EXERCISE REQUIREMENTS:
Transcribe exactly everything in the data below from the line containing "Given: Follow the Get an invite link" down to the line containing "The height and", both lines included and nothing further.

INPUT FOR THIS TASK:
# # # # # # #
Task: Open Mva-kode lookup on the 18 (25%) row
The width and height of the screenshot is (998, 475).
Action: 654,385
# # # # # # #
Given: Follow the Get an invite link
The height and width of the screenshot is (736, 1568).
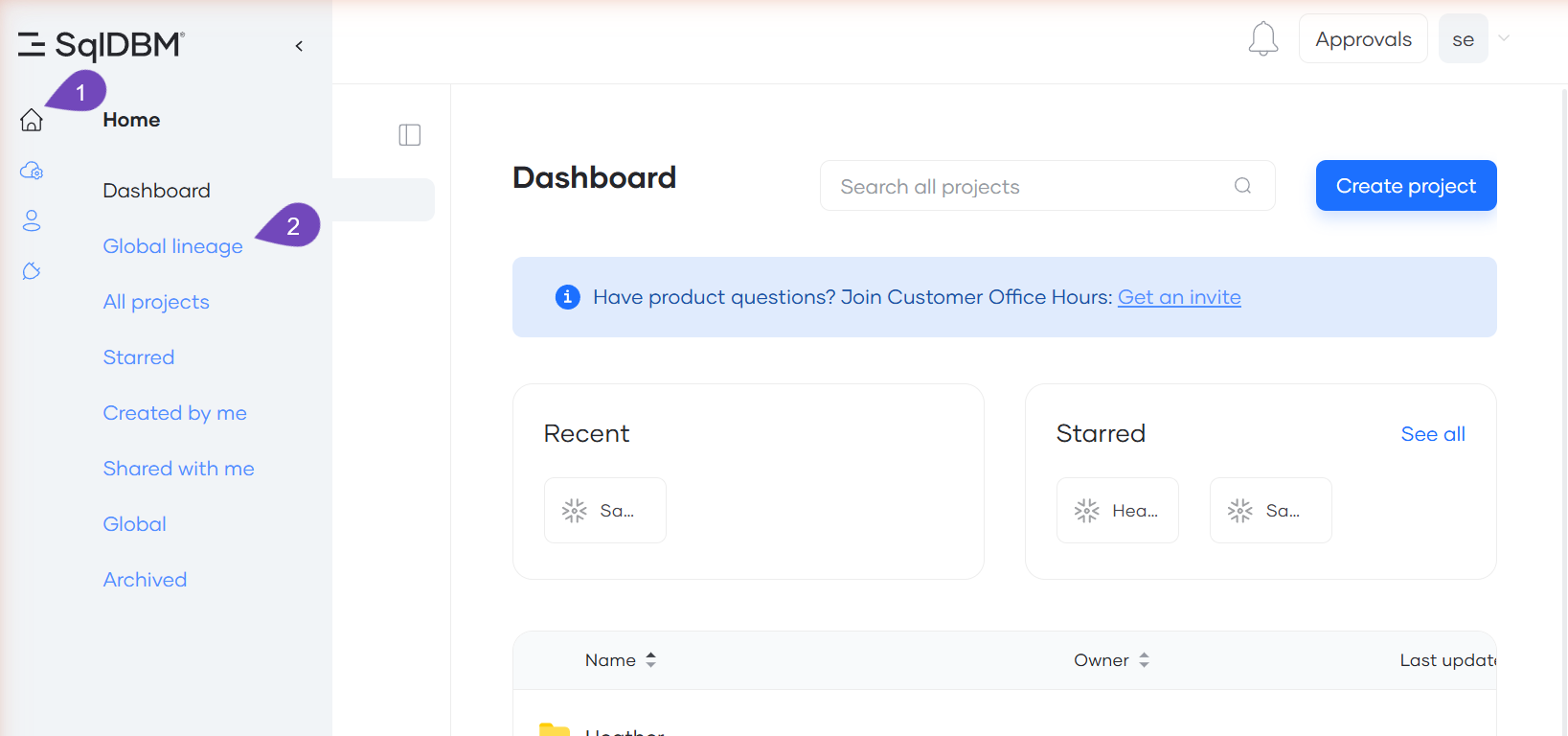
# # # # # # #
YOUR SOLUTION:
Given: Follow the Get an invite link
The height and width of the screenshot is (736, 1568).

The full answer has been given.